Problem statement » Pictures aside, print all of the data below exactly as written.

Excerpted data »
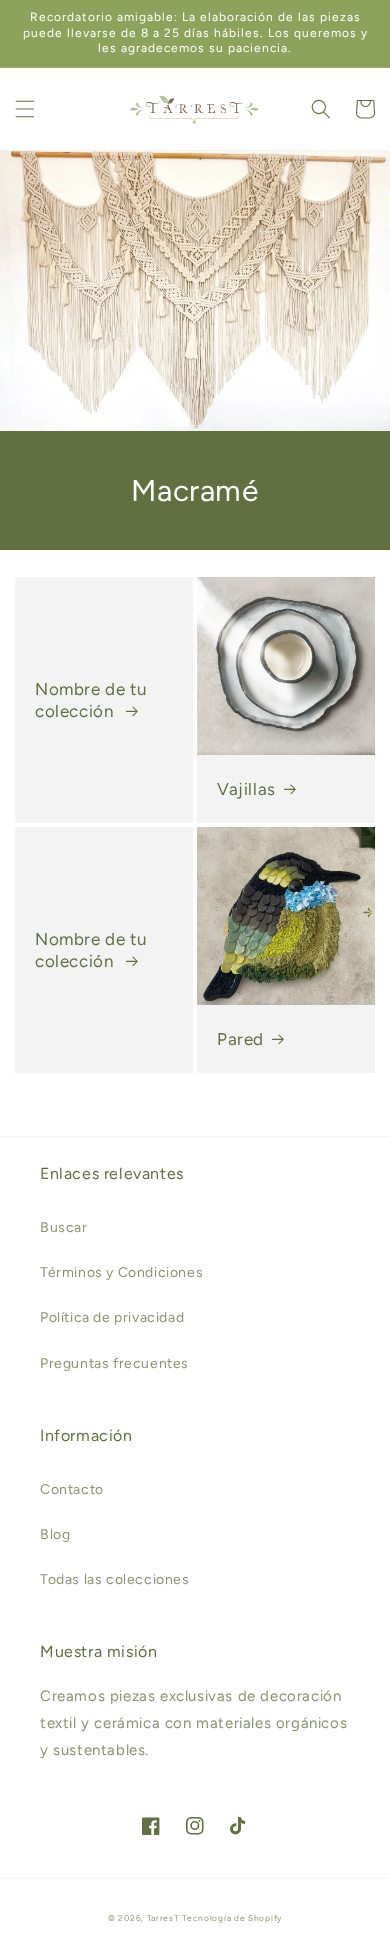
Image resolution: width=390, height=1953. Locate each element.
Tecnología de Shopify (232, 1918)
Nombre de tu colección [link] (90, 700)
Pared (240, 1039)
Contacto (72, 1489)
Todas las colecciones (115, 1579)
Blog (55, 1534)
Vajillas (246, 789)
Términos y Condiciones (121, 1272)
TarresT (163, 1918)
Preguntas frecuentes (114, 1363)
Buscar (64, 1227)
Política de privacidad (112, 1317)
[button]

Output for this task »
Image resolution: width=390, height=1953. Locate each element.
Tecnología de Shopify (232, 1918)
Nombre de tu colección [link] (90, 700)
Pared (240, 1039)
Contacto (72, 1489)
Todas las colecciones (115, 1579)
Blog (55, 1534)
Vajillas (246, 789)
Términos y Condiciones (121, 1272)
TarresT (163, 1918)
Preguntas frecuentes (114, 1363)
Buscar (64, 1227)
Política de privacidad (112, 1317)
[button]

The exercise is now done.